■ **Records supplied**:

↓

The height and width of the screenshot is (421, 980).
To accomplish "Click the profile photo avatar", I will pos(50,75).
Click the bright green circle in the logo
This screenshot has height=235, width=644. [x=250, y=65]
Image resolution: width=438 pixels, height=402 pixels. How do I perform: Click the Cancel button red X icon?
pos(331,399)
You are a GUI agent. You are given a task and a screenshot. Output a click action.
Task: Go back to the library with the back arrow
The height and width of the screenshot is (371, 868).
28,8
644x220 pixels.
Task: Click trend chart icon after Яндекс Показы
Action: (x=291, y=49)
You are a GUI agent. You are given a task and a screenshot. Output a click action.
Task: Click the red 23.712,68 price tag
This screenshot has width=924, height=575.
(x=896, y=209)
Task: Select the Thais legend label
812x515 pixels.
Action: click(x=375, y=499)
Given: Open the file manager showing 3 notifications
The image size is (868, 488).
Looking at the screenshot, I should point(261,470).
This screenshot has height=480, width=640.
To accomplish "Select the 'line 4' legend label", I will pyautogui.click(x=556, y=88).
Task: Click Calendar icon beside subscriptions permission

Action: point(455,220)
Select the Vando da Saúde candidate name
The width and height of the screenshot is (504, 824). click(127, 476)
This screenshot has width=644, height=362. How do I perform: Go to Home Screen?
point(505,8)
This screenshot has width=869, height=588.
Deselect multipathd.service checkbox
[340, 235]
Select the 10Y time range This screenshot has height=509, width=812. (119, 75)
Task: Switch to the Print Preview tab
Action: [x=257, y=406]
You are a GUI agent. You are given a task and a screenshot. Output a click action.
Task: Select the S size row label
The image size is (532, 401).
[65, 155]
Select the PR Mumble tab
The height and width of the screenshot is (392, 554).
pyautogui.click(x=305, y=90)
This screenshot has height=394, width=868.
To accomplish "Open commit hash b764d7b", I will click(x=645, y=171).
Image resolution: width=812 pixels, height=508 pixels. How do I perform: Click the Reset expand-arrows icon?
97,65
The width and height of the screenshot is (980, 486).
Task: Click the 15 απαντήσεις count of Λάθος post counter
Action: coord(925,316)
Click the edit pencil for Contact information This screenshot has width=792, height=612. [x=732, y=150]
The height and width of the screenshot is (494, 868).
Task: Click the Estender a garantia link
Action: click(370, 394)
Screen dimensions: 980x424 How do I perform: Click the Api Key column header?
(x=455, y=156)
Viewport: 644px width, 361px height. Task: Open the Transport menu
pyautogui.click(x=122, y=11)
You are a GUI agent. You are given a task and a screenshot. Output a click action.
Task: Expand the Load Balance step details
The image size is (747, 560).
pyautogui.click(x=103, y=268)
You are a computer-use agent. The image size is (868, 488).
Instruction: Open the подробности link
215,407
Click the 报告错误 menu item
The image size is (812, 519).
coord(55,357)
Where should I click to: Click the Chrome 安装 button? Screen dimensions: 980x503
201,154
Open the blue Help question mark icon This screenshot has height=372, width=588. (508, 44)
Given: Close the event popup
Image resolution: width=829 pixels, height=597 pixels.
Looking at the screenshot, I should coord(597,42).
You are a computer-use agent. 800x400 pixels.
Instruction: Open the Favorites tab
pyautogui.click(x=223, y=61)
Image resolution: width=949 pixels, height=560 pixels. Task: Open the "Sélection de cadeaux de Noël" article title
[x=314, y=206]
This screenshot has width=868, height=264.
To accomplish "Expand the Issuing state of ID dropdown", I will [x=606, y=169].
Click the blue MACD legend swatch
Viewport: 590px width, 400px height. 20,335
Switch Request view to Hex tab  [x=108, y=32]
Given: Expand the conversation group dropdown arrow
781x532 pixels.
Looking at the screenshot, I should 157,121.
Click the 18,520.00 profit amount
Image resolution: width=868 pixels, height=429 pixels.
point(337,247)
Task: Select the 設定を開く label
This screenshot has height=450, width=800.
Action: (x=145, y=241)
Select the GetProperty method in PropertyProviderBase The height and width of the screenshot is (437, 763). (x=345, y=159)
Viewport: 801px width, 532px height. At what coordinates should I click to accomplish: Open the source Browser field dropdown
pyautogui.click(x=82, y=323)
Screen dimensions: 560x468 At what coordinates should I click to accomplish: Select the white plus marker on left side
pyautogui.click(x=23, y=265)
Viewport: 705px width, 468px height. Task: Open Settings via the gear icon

↑

■ **Task instructions**:
Write out the whole listing above once more, exactly.

■ **Task response**:
The height and width of the screenshot is (421, 980).
To accomplish "Click the profile photo avatar", I will pos(50,75).
Click the bright green circle in the logo
This screenshot has height=235, width=644. [x=250, y=65]
Image resolution: width=438 pixels, height=402 pixels. How do I perform: Click the Cancel button red X icon?
pos(331,399)
You are a GUI agent. You are given a task and a screenshot. Output a click action.
Task: Go back to the library with the back arrow
The height and width of the screenshot is (371, 868).
28,8
644x220 pixels.
Task: Click trend chart icon after Яндекс Показы
Action: (x=291, y=49)
You are a GUI agent. You are given a task and a screenshot. Output a click action.
Task: Click the red 23.712,68 price tag
This screenshot has width=924, height=575.
(x=896, y=209)
Task: Select the Thais legend label
812x515 pixels.
Action: click(x=375, y=499)
Given: Open the file manager showing 3 notifications
The image size is (868, 488).
Looking at the screenshot, I should point(261,470).
This screenshot has height=480, width=640.
To accomplish "Select the 'line 4' legend label", I will pyautogui.click(x=556, y=88).
Task: Click Calendar icon beside subscriptions permission

Action: point(455,220)
Select the Vando da Saúde candidate name
The width and height of the screenshot is (504, 824). click(127, 476)
This screenshot has width=644, height=362. How do I perform: Go to Home Screen?
point(505,8)
This screenshot has width=869, height=588.
Deselect multipathd.service checkbox
[340, 235]
Select the 10Y time range This screenshot has height=509, width=812. (119, 75)
Task: Switch to the Print Preview tab
Action: [x=257, y=406]
You are a GUI agent. You are given a task and a screenshot. Output a click action.
Task: Select the S size row label
The image size is (532, 401).
[65, 155]
Select the PR Mumble tab
The height and width of the screenshot is (392, 554).
pyautogui.click(x=305, y=90)
This screenshot has height=394, width=868.
To accomplish "Open commit hash b764d7b", I will click(x=645, y=171).
Image resolution: width=812 pixels, height=508 pixels. How do I perform: Click the Reset expand-arrows icon?
97,65
The width and height of the screenshot is (980, 486).
Task: Click the 15 απαντήσεις count of Λάθος post counter
Action: coord(925,316)
Click the edit pencil for Contact information This screenshot has width=792, height=612. [x=732, y=150]
The height and width of the screenshot is (494, 868).
Task: Click the Estender a garantia link
Action: click(370, 394)
Screen dimensions: 980x424 How do I perform: Click the Api Key column header?
(x=455, y=156)
Viewport: 644px width, 361px height. Task: Open the Transport menu
pyautogui.click(x=122, y=11)
You are a GUI agent. You are given a task and a screenshot. Output a click action.
Task: Expand the Load Balance step details
The image size is (747, 560).
pyautogui.click(x=103, y=268)
You are a computer-use agent. The image size is (868, 488).
Instruction: Open the подробности link
215,407
Click the 报告错误 menu item
The image size is (812, 519).
coord(55,357)
Where should I click to: Click the Chrome 安装 button? Screen dimensions: 980x503
201,154
Open the blue Help question mark icon This screenshot has height=372, width=588. (508, 44)
Given: Close the event popup
Image resolution: width=829 pixels, height=597 pixels.
Looking at the screenshot, I should coord(597,42).
You are a computer-use agent. 800x400 pixels.
Instruction: Open the Favorites tab
pyautogui.click(x=223, y=61)
Image resolution: width=949 pixels, height=560 pixels. Task: Open the "Sélection de cadeaux de Noël" article title
[x=314, y=206]
This screenshot has width=868, height=264.
To accomplish "Expand the Issuing state of ID dropdown", I will [x=606, y=169].
Click the blue MACD legend swatch
Viewport: 590px width, 400px height. 20,335
Switch Request view to Hex tab  [x=108, y=32]
Given: Expand the conversation group dropdown arrow
781x532 pixels.
Looking at the screenshot, I should 157,121.
Click the 18,520.00 profit amount
Image resolution: width=868 pixels, height=429 pixels.
point(337,247)
Task: Select the 設定を開く label
This screenshot has height=450, width=800.
Action: (x=145, y=241)
Select the GetProperty method in PropertyProviderBase The height and width of the screenshot is (437, 763). (x=345, y=159)
Viewport: 801px width, 532px height. At what coordinates should I click to accomplish: Open the source Browser field dropdown
pyautogui.click(x=82, y=323)
Screen dimensions: 560x468 At what coordinates should I click to accomplish: Select the white plus marker on left side
pyautogui.click(x=23, y=265)
Viewport: 705px width, 468px height. Task: Open Settings via the gear icon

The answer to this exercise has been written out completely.